■ What you should do ■
The lines to print are the one containing "Given: Turn on the Zap with OFF switch" and every line after it through the end of the entries below. Print them exactly and nothing else.

■ Records shown ■
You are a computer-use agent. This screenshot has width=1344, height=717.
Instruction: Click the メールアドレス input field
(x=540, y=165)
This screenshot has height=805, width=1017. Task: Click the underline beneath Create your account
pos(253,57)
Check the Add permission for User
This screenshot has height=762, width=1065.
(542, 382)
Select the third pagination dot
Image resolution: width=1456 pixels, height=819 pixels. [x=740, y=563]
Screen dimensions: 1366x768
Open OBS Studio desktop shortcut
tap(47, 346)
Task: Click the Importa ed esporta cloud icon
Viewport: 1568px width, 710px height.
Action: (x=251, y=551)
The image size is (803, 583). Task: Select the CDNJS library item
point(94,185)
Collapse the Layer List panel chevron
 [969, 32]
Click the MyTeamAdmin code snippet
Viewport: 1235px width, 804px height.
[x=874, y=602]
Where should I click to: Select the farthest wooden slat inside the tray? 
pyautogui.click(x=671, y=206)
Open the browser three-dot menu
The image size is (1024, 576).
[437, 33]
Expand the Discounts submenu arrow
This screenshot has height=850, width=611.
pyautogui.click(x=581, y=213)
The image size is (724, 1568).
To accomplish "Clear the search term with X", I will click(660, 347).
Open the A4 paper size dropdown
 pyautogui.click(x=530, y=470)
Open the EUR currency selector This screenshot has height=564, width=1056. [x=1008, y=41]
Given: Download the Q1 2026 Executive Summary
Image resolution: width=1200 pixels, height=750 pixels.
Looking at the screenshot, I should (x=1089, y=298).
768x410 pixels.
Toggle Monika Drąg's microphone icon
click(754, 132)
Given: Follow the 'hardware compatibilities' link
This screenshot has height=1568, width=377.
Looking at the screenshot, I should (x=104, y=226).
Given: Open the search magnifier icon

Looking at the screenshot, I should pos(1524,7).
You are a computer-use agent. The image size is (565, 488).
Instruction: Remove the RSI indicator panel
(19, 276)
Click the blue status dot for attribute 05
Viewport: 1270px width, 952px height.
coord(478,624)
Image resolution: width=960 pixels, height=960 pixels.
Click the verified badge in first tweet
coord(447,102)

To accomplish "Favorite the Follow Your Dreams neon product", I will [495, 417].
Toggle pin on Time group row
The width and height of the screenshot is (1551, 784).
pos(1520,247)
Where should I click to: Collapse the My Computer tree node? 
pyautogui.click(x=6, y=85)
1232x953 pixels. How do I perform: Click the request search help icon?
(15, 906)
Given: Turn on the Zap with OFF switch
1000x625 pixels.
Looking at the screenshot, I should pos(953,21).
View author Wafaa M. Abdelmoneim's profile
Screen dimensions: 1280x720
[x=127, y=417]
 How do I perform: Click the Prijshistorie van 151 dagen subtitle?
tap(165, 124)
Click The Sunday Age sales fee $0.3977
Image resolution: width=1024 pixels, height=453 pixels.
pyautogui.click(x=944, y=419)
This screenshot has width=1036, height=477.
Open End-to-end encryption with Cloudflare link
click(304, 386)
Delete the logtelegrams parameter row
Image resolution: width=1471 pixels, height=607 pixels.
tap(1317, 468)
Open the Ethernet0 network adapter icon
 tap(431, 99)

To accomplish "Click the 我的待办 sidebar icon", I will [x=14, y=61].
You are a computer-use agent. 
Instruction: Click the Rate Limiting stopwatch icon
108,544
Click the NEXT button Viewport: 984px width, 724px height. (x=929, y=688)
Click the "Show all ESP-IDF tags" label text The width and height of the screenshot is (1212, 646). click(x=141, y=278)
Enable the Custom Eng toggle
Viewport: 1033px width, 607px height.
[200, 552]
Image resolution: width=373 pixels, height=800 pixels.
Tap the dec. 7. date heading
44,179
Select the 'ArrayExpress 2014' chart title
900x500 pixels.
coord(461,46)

■ Task solution ■
Given: Turn on the Zap with OFF switch
1000x625 pixels.
Looking at the screenshot, I should pos(953,21).
View author Wafaa M. Abdelmoneim's profile
Screen dimensions: 1280x720
[x=127, y=417]
 How do I perform: Click the Prijshistorie van 151 dagen subtitle?
tap(165, 124)
Click The Sunday Age sales fee $0.3977
Image resolution: width=1024 pixels, height=453 pixels.
pyautogui.click(x=944, y=419)
This screenshot has width=1036, height=477.
Open End-to-end encryption with Cloudflare link
click(304, 386)
Delete the logtelegrams parameter row
Image resolution: width=1471 pixels, height=607 pixels.
tap(1317, 468)
Open the Ethernet0 network adapter icon
 tap(431, 99)

To accomplish "Click the 我的待办 sidebar icon", I will [x=14, y=61].
You are a computer-use agent. 
Instruction: Click the Rate Limiting stopwatch icon
108,544
Click the NEXT button Viewport: 984px width, 724px height. (x=929, y=688)
Click the "Show all ESP-IDF tags" label text The width and height of the screenshot is (1212, 646). click(x=141, y=278)
Enable the Custom Eng toggle
Viewport: 1033px width, 607px height.
[200, 552]
Image resolution: width=373 pixels, height=800 pixels.
Tap the dec. 7. date heading
44,179
Select the 'ArrayExpress 2014' chart title
900x500 pixels.
coord(461,46)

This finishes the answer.